Set problem 1 - In the text on coating salt grains, what oven temperature does it say to heat to?

Document -
▬▬▬

If you and don't care about the salt's texture you could try making the shell in two batches. Dissolve the salt into one batch, shatter that, and coat the pieces with the second batch.
Answer 3
Speculative:
Another way would be to borrow a technique used by makers of jawbreakers and pyrotechnics: Coating a seed with powder
Seed: big grains of salt--but not too big for your wonderful sounding ice cream!
Powder: powdered sugar
Stick with me, we'll carmelize it later ...
In a rotating can at least six inches across and six inches deep at about a 30 degree angle, with one side open, put 1 Tb salt and 1/2 cup powdered sugar in and start rotating the can not quite fast enough to carry the powder all the way around the drum--it needs to fall back down
With a fine mister, spray some water into the open end of the drum, this will initiate the seeds being coated with sugar. Wait a minute. Repeat spray/wait cycle until grains are ... big enough.
Heat oven to 350F.
Sift grains out with a colander, spread on parchment paper on a baking sheet, ... maybe 10 minutes, dunno, and grains should be nice and brown and have a nice grain of salt in them.
I don't know if it's a GREAT idea, but it's a completely different kind of approach that introduces another technique not commonly used in the kitchen.

▬▬▬

Set problem 2 - Lay out every line of the rows below as a numbered list, skipping blank lines and leaving the pictures out.

▬▬▬

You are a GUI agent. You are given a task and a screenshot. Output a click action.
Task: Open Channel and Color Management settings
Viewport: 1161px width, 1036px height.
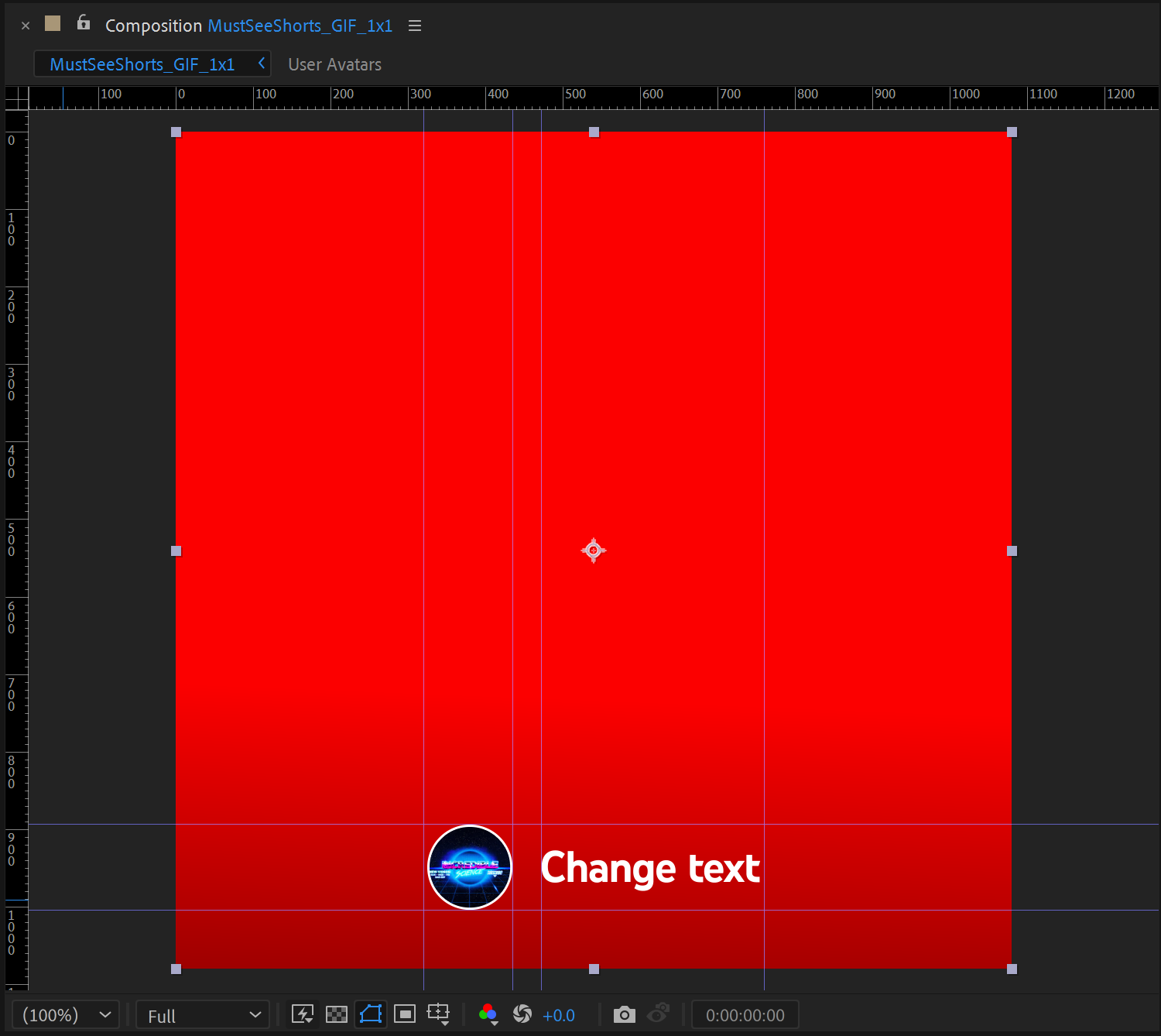[488, 1014]
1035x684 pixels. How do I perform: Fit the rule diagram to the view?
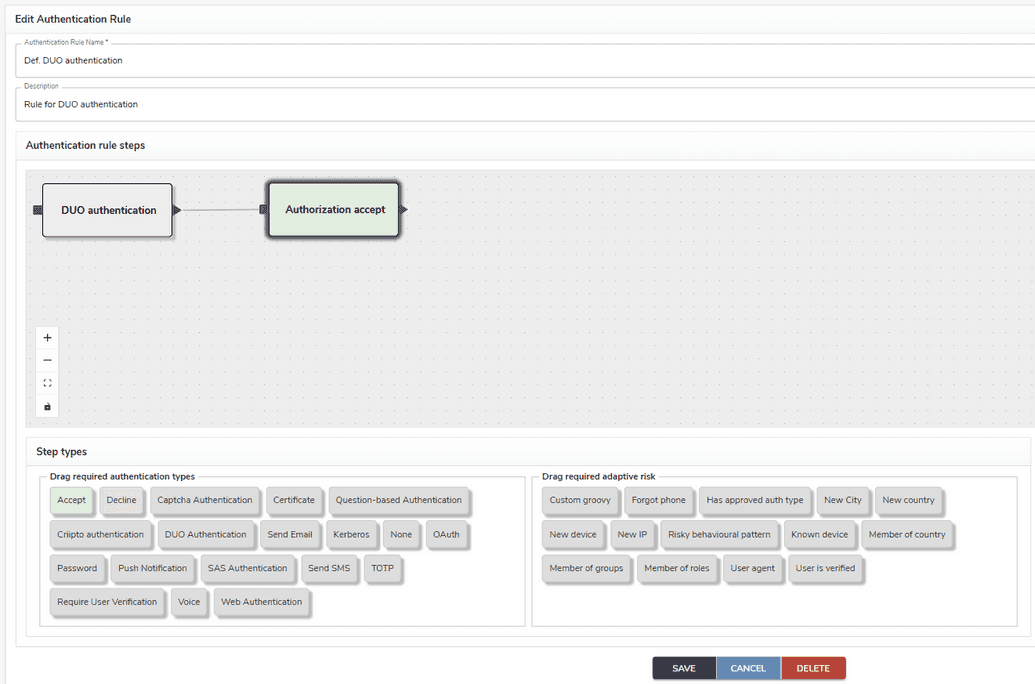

▬▬▬

Correct output 1 - 350F.

Correct output 2 -
1. You are a GUI agent. You are given a task and a screenshot. Output a click action.
2. Task: Open Channel and Color Management settings
3. Viewport: 1161px width, 1036px height.
4. [488, 1014]
5. 1035x684 pixels. How do I perform: Fit the rule diagram to the view?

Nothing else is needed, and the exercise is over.